家業を継ぐ子もいるだろうが、たいていの子供は、高校、大学を経て、会社などの組織に属し、仕事をすることになる。人物本位で採用する傾向が出てきているものの、学歴社会である日本においては、有名大学に出ていなければ、そもそも採用対象の候補にも挙がらない。つまり、学業ができたほうが少なくとも選択肢が広がることは紛れもない事実である。(もちろんそれが必ず幸せにつながるとは限らないことは言うまでもない)

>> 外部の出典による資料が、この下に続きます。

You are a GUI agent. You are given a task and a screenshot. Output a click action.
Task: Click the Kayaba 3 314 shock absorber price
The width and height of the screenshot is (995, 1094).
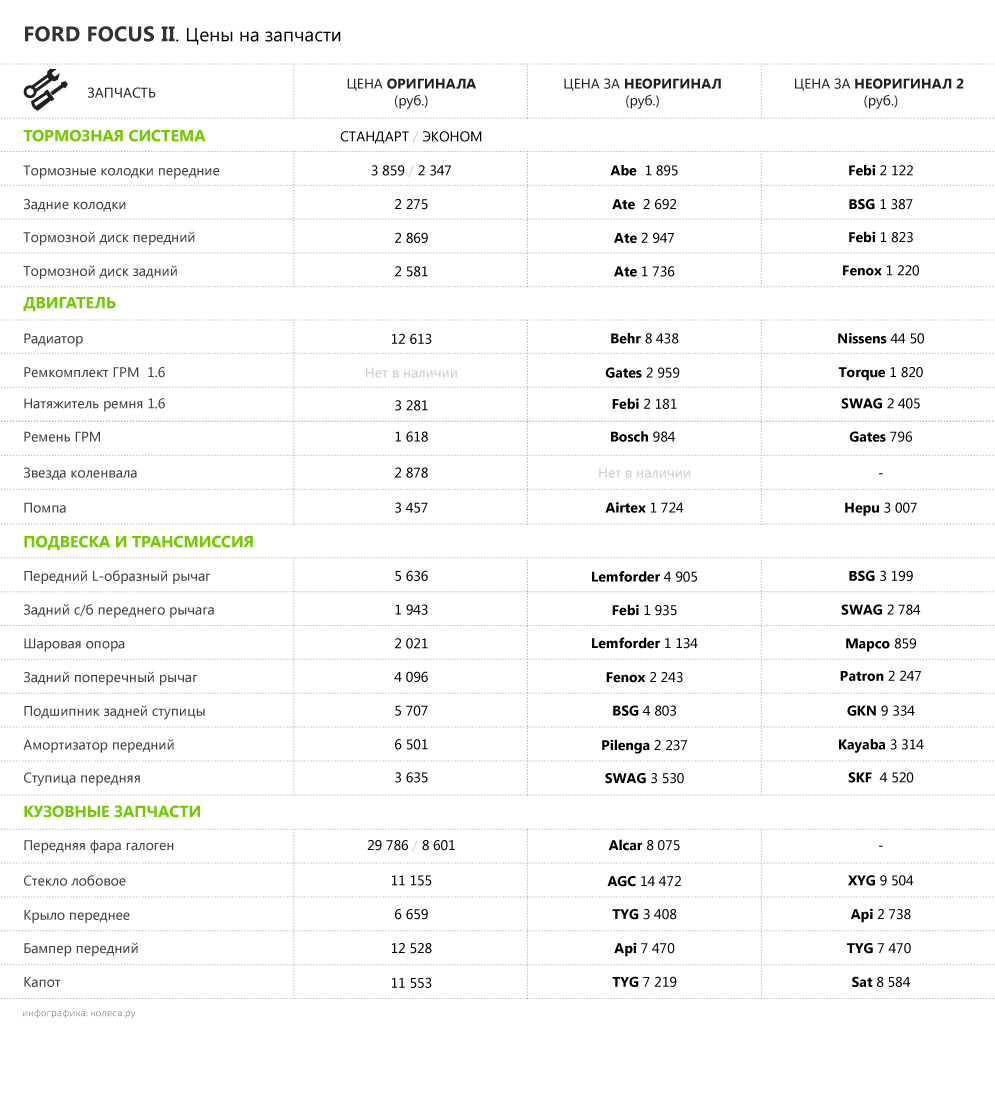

本来、スポーツをすることによって学業がおろそかになってはいけないが、理屈はそうでも、物理的に練習に大半の時間が割かれ、結果おろそかになってしまうことが多い(もちろん、意識が高い子などそうならない子もいるが)。そうなることはあらかじめ予想できることであり、それを分かっていても野球を続ける選択をするのは、それに代えられない、得るものがあるからだと信じている。
そう考えると、目的意識もなく練習を適当にやって試合をこなす、これは本当に時間の無駄である。「本気」になって野球に取り組み、それを通じて、学業では得られないものを学び、人間性を磨くことであろう。そして団体スポーツである以上、チーム全体として「本気」の雰囲気を醸成することが必要不可欠である。そうすれば必ず結果も伴ってくるはずである。